The Merchants of Greenwich                        Page 2

The mere mention of the years 1987 and 1929 should serve as a reminder of this, but market history is replete with other gross discontinuities in asset class behavior. My personal favorite is the performance of bonds before and after 1984. For the 50-year period from 1934 to 1983 the return of the long treasury was 3.48% annualized. Had you depended on the historical record for an estimate of expected bond returns you'd have guessed wrong about the 11.34% return over the next 16 years. (And on October 19, 1987 things got spectacularly singular-a minus 23 daily-standard-deviation fall in stock prices. For those of you unfamiliar with statistics, 23 standard deviations is about the same odds as your computer suffering spontaneous decomposition and reassembly on one of Jupiter's moons, or of my starting at cornerback for the 49ers next year.)
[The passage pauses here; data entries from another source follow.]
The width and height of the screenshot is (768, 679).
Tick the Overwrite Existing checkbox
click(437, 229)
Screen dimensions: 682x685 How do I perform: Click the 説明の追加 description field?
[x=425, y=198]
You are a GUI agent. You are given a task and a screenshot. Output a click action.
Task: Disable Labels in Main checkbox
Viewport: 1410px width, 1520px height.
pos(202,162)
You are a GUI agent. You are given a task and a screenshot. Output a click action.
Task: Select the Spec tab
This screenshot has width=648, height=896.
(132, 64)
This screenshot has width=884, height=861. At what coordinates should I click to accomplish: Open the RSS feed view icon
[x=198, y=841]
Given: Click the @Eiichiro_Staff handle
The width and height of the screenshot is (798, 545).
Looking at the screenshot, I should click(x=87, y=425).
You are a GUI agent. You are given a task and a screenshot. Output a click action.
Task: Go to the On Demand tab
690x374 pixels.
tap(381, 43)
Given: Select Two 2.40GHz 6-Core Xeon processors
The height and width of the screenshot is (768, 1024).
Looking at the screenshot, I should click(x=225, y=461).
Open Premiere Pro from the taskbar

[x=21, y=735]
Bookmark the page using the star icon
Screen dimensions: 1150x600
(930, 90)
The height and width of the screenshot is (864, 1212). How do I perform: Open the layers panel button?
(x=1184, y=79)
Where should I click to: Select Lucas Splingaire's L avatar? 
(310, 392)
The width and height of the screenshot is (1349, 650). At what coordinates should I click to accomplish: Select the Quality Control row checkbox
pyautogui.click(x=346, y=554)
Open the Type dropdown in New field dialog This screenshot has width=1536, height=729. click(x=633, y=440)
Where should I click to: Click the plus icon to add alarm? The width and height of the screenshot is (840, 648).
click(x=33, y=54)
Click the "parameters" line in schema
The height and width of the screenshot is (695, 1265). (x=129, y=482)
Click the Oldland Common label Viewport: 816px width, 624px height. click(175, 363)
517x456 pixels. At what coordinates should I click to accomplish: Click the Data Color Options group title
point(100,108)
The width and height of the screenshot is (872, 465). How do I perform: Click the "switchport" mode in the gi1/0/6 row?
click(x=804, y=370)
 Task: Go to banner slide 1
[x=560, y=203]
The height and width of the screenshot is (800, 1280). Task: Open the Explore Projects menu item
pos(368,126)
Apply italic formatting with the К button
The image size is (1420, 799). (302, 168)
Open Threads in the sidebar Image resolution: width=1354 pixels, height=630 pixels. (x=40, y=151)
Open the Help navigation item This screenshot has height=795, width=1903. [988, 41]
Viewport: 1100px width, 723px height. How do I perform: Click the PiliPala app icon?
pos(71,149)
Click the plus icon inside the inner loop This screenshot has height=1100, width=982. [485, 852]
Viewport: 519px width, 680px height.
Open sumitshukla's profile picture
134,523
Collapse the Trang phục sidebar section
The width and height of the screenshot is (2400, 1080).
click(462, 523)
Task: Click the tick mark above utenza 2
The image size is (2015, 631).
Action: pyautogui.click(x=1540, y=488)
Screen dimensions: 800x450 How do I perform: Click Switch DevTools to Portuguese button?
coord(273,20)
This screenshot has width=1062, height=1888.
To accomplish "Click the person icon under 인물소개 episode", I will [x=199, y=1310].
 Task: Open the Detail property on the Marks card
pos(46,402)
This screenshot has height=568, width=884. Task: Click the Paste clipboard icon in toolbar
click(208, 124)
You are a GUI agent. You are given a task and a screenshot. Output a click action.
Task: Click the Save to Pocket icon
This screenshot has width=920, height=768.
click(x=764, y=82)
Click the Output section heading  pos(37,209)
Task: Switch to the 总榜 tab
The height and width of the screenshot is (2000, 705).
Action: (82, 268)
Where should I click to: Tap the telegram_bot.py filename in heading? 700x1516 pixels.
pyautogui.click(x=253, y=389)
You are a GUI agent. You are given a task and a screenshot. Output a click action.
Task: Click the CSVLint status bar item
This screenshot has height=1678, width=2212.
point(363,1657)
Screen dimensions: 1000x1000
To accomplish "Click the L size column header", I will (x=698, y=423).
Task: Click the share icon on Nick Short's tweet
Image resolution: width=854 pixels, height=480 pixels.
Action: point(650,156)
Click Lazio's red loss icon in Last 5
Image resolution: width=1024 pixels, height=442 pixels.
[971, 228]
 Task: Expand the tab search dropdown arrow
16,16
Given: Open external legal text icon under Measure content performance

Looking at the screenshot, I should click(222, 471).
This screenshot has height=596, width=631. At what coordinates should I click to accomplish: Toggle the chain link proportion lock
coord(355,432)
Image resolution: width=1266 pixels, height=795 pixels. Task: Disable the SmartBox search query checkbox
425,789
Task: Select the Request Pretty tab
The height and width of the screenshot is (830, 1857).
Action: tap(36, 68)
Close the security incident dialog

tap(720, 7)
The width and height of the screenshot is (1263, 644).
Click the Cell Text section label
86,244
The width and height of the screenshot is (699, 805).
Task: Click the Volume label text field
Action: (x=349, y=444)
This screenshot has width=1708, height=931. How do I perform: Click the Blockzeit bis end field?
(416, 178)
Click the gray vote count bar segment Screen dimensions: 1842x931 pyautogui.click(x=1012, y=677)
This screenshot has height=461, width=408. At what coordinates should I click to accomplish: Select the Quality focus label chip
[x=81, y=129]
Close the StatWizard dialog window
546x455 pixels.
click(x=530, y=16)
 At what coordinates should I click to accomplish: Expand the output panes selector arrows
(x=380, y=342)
Even the supposedly immutable long-term relationship between debt and equity returns is not written in stone. From 1802 to 1900 the return of US stocks and bonds was nearly identical at 5.89% and 5.87%, respectively, compared to 10.30% and 4.01% in the 1900s. Remember that inflation was close to zero in the 1800s, but about 3.3% in the last century. Thus a large real return was earned for both stocks and bonds in the 1800s, but only for stocks in the 1900s. What will be the relative returns of stocks and bonds in the next century? If you think you have the answer, please tell me. I'd love to know.

One thing is clear, though-leveraging gargantuan sums without a proper appreciation of the capriciousness of the capital markets is the financial equivalent of skydiving while drunk. And if your models are largely based on the last few years of data you've just left your parachute on the plane.